Dr. P Pullarao
Goldman Sachs is one of the most powerful investment banks in the world. Their views are noted and respectfully considered. Even In the USA, Goldman Sachs is treated with great deference due to the diligent work it does in constantly monitoring economies world-wide. Many Goldman Sachs executives are appointed to high offices in the US Treasury department. In essence, they became officials in the U.S. finance ministry. Therefore, whenever a study or opinion is released by Goldman Sachs, it is noted and absorbed immediately.
Goldman Sachs had earlier predicted that oil will sell for US $ 200 a barrel by 2014. That did not happen ,but oil went up to US $ 150 a barrel. In the last month, economists have been re-working their calculations on what would happen if indeed does come down to US $ 20 a barrel.
The OPEC members have been successful in pushing out high-cost oil producers, particularly in the shale oil sector. In the short term, this meant that oil prices will go up as there will be less supply. But as prices go up, once again the high cost producers will be back.
The fact is that there is over -supply of oil. The expected demand from China and other high-growth economies just did not pick up.
Goldman Sachs’s calculates that countries like Saudi Arabia just cannot turn off the spigots. This simply means that there will be over supply. The fact that Iran has now entered the international market free of any impediments is another major factor. Other oil producers like the Kurdish areas of Iraq and the ISIS controlled terrain in Syria -Iraq have access to low cost oil There is no need for any oil exploration in Iraq and ISIS-controlled terrain. They need buyers and they sell oil a any price obtainable. In fact, they are increasing their production.
The existing low oil prices had already reduced the oil sector employment in United Kingdom from 450,000 workers to 375,000 workers. If prices fall lower, then this number will come down rapidly, causing a micro crisis. The shale oil boom has ended in the USA. But that was to be expected. But this temporary closure of shale-oil production facilities only means that when oil prices rise, these facilities will be activated. The US has become self-sufficient in oil for the first time since 50 years.
But lower oil prices also help the economically poorer people. Inflation automatically comes under control. Travel becomes cheaper. The world got used to higher oil prices, though with great pain. It may take some time to get used to lower oil prices. But right now, oil importing countries are not complaining.
In India, lower oil prices have boosted the aviation sector. Many other sectors which are dependent on oil have expanded their economic footprint. There seems to be great anxiety that Indian exports are falling. The latest exports figures released by the Ministry of Commerce, Govt. of India state that exports have fallen by 25% in the month of September, 2015 when compared to exports in September, 2014. This seems to have caused much hand-wringing and helplessness in the Commerce Ministry. But the same media handout says that imports have fallen more than exports when compared to figures for the same period.

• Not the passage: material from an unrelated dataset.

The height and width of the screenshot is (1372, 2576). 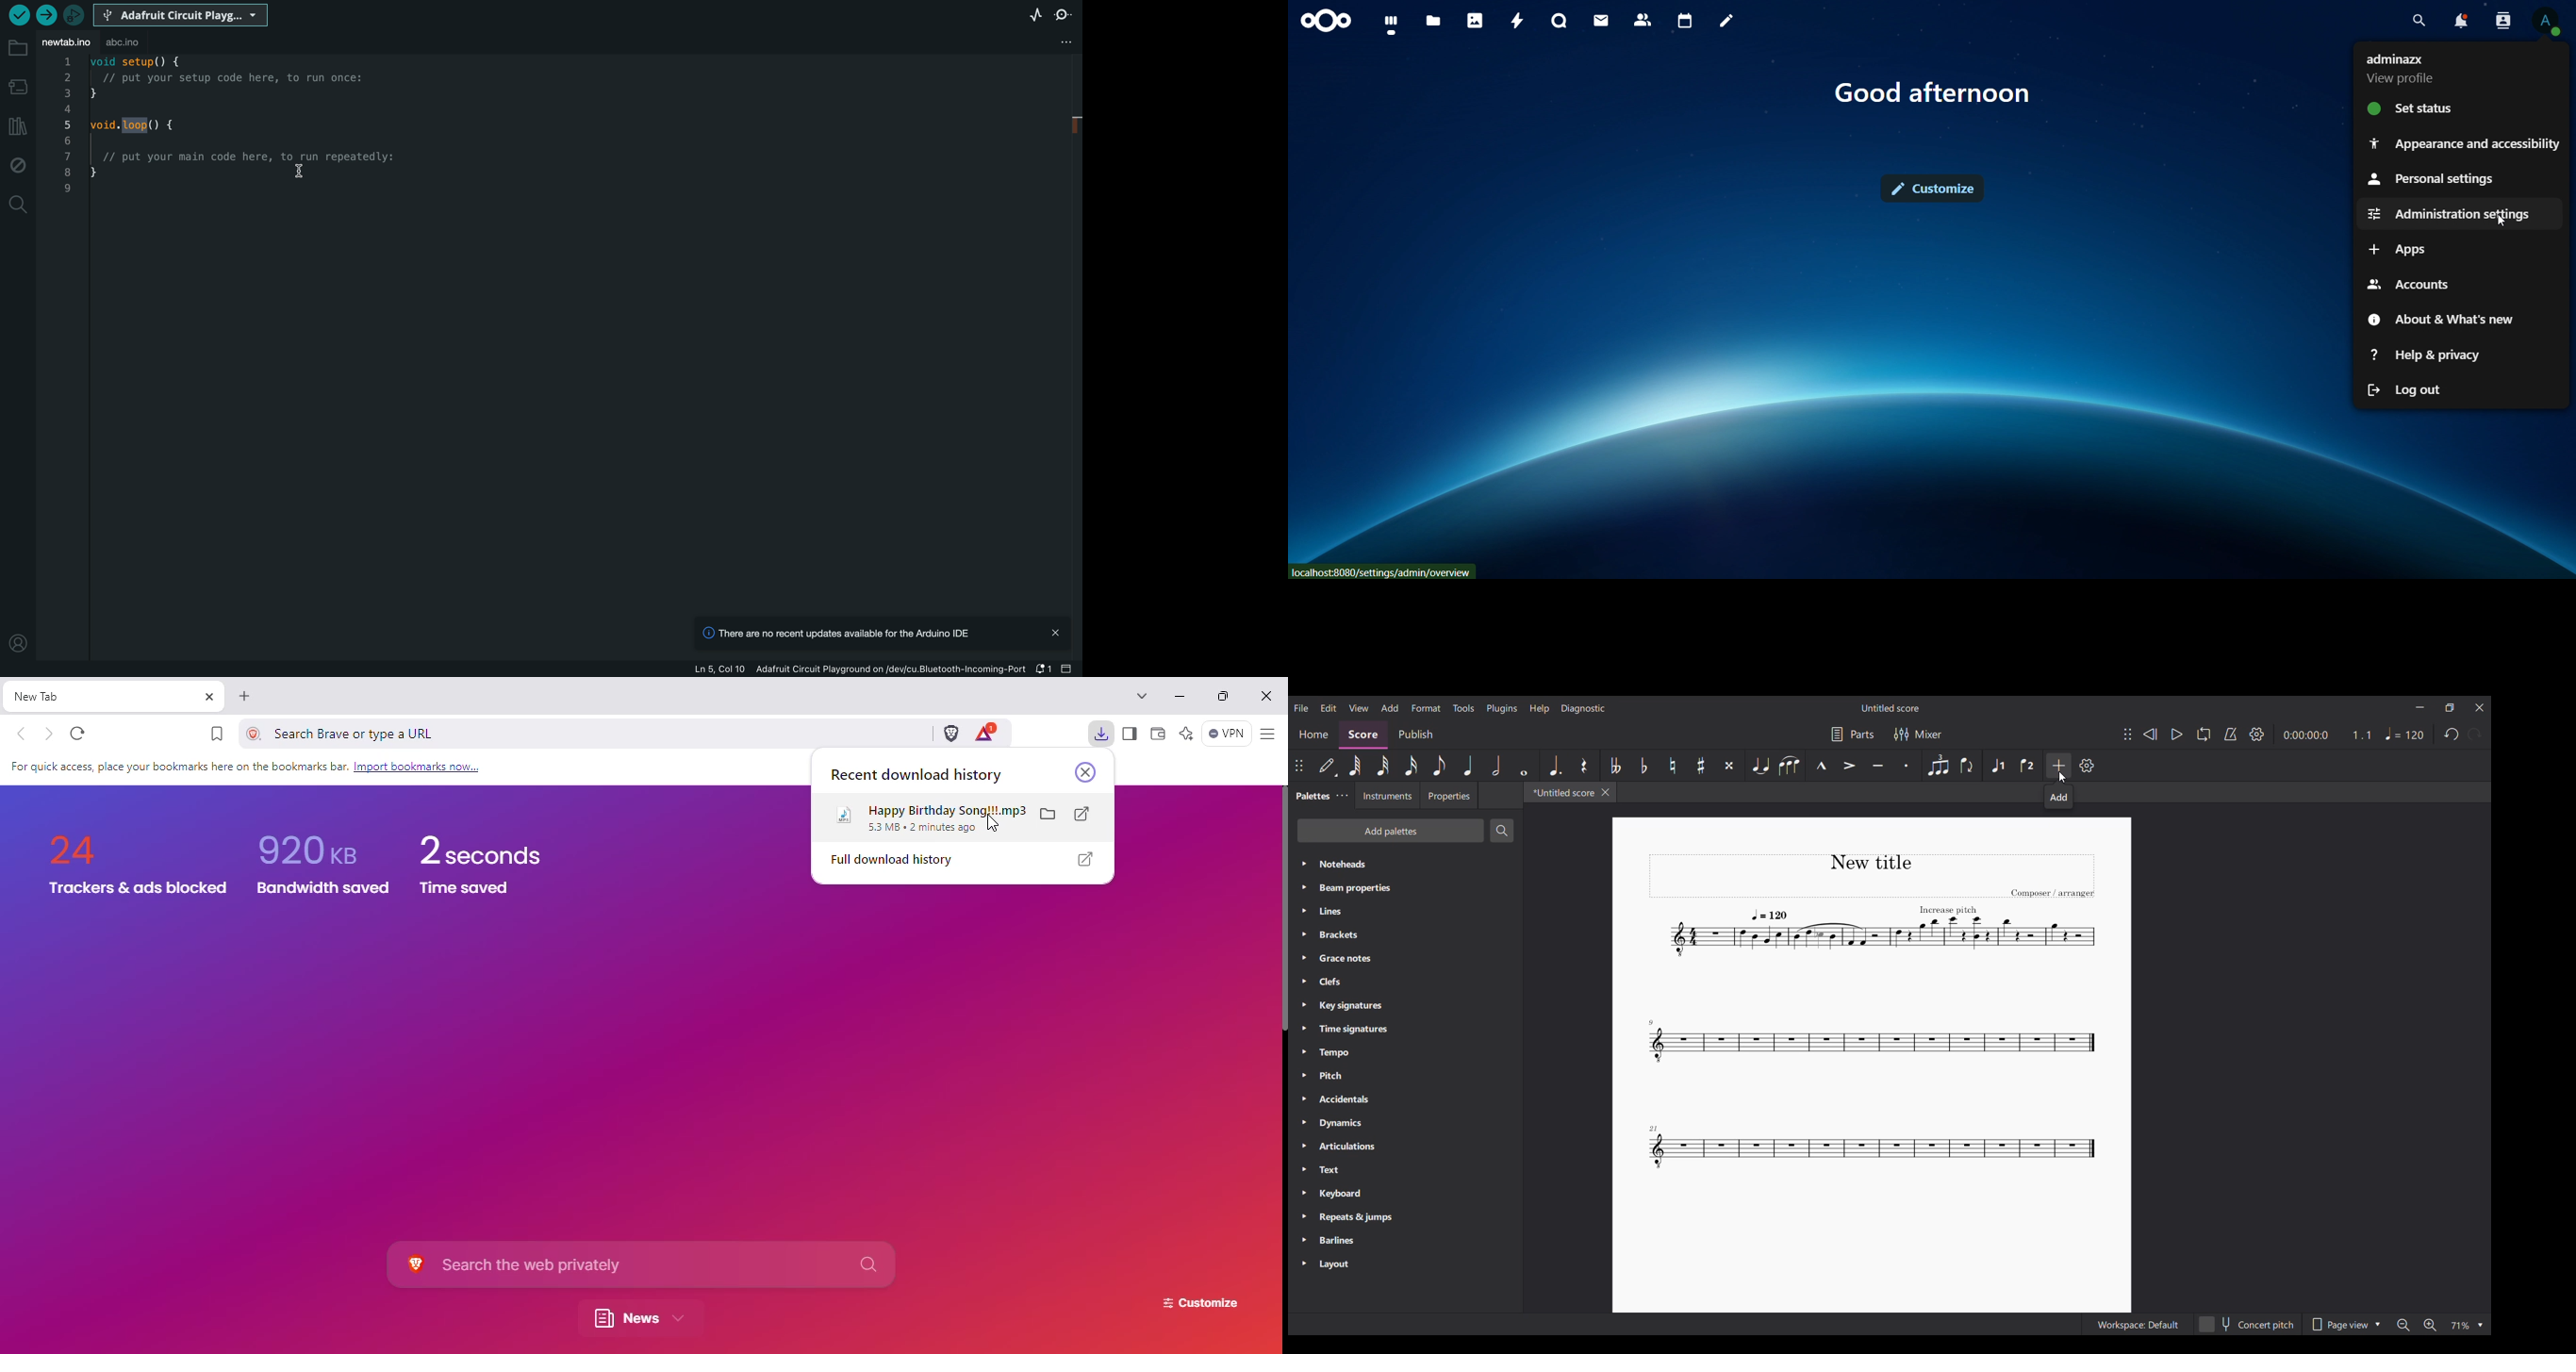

No doubt, falling exports mean less economic activity. But the silver lining is that imports have come down, thanks to lower oil and commodity prices. To my mind, the situation is not too worrisome. There will be a period of adjustment the cooling in the Chinese economy and the troubles in Europe.
The Commerce Ministry does little to enhance export prospects. The Commerce and Industry Ministry is charged with the responsibility of improving business climate. The “Ease of doing Business” is the responsibility of the Commerce Ministry. In the last 18 months, there has been little actual improve on this issue, except hundreds of press conferences.
In the short term, falling commodity prices internationally is good for India because we are a major commodity importer. India is investing urge s in infrastructure. Surely, at such a time, lower costs of material and commodities are good and will help obtain cheap infrastructure.
Gold imports which were a major cause of worry for the government automatically shrank. In the period April-September, 2014, when our exports were at a record high, the trade gap was nearly $ 73 billion dollars. Now in the period April-September, 2015, the trade gap is $ 68 billion dollars. Defiantly, though we have lower exports, the trade gap is down. This means that the composition of our exports may not be as good as it looks on paper. Maybe we import all the components and then assemble them and export. There is something definitely anomalous here.
Government should focus on the ” Ease of doing Business ” index. This is the best time for the government to change the way we do things here.
But Oil at US $ 20 a barrel. ? That happen in 2002. It might be the crash of the economies of oil exporters. Usually, the world will adjust to lower oil prices.
The gains of lower oil prices will benefit the poorer sections all over the world. Let us wait for it.
The Ministry of Commerce is wrong to take a shallow look on only the export figures and not the overall impact on India. Lower oil prices are great for India in the long and short run.